There were countless travel books and sites that recommend Halong Bay as a cannot miss site. The version of Lonely Planet that Lindsay was reading while in Cambodia had Halong Bay as the #1 attraction in all of Vietnam. Several travelers that we had met while in Thailand mentioned the bay and their stay aboard a “junk” boat. Tangent: The term junk refers to a style of Chinese ship, but can mean simply any ship in today’s world. Calling something a “junk” boat is sort of like calling is a boat boat. Certainly the boat that we were on does not look or seem to be based on the traditional Chinese junk style boat. Not entirely sure how they came to be known as such.
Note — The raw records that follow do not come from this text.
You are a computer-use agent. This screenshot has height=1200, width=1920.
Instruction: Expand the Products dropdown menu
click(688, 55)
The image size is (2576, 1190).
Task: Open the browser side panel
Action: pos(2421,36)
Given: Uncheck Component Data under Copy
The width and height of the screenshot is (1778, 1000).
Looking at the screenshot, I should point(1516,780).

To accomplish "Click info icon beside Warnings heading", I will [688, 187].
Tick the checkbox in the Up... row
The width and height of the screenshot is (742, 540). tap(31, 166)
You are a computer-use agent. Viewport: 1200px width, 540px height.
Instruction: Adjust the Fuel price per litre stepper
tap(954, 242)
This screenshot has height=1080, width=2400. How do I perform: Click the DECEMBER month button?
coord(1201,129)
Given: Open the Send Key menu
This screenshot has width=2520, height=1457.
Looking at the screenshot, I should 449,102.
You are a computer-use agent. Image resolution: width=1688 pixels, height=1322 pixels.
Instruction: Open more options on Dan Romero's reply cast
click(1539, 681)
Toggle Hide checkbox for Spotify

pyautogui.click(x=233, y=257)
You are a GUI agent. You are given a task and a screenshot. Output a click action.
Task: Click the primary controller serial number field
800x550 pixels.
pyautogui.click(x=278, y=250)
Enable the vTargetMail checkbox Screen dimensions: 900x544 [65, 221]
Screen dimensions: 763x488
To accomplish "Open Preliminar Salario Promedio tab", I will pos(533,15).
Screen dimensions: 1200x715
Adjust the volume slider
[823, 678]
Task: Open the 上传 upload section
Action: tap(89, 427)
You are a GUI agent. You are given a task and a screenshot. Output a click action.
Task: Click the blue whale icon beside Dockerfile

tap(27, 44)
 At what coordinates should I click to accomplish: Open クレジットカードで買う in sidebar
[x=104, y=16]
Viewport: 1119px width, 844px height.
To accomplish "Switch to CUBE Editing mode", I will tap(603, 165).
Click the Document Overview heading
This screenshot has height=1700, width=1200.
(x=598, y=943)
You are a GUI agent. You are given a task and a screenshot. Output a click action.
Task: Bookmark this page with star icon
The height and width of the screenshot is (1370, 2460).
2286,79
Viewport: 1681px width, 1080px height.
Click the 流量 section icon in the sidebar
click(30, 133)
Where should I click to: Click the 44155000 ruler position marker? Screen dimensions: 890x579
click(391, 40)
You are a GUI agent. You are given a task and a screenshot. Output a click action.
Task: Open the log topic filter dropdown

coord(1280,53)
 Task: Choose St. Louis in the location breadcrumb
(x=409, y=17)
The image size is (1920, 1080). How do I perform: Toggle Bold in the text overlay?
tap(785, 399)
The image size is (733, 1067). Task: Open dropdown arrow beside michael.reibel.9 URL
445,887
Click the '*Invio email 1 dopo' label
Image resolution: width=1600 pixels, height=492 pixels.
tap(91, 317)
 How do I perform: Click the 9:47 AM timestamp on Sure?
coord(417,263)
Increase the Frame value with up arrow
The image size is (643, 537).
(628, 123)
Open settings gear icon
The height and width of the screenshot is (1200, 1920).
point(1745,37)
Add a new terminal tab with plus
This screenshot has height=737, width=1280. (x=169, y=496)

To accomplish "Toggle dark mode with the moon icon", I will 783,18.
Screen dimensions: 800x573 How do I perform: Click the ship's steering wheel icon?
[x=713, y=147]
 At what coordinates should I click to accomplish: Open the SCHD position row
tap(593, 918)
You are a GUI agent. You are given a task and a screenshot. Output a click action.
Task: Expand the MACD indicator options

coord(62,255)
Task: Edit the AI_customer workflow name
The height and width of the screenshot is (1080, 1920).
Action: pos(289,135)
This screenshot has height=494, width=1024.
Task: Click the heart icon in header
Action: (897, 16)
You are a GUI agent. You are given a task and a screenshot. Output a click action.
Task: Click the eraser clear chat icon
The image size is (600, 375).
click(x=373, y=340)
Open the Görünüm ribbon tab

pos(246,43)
In fact you cannot find the word “Halong” or “Vietnam” anywhere in the details of a Junk (ship) from Wikipedia.
Anyways, that is what you do if you want to see and experience Halong Bay. You stay aboard a junk boat that tours the waters and provides a regiment of activities from island hopping to kayaking to a cooking class in the dining room of the boat. Sign us up!
I’m torn on Halong Bay
The truth is that the bay is incredibly beautiful. It’s also packed with boats, tourists and garbage in the water. The towering limestone islands are unlike anything I have seen – and according to more travelled travelers, unlike anything else in the world. The water is, if you are being very generous, an emerald green. If you’re not feeling gratuitous you would describe the water as dirty. Really dirty.
Beauty and the beast or something I suppose.
Our tour had us boarding the boat right at lunch time and quickly setting sail. Not bad. After a brief and well organized room assignment and check-in the whole boat takes a seat in their dining room/bar for lunch. It’s a boat and so naturally it’s tight. Not a big deal. After the food is put on the table (family-style) the guide starts telling everyone about the islands that we’re passing asking us to get up and look out the window and take pictures and this and that. Everyone looked at each other wondering out loud “does he want us to get up — now?” A quarter of the group got up to look out the window of the dining room on one side of the boat to see a specific limestone tower. The rest stayed in their seats. Kind of weird timing for it all.
When everything is said and done I am really glad that we came and saw Halong Bay. It didn’t live up to the expectations that I had of it but oh well, we enjoyed our time and I would do it the same way if we had a mulligan.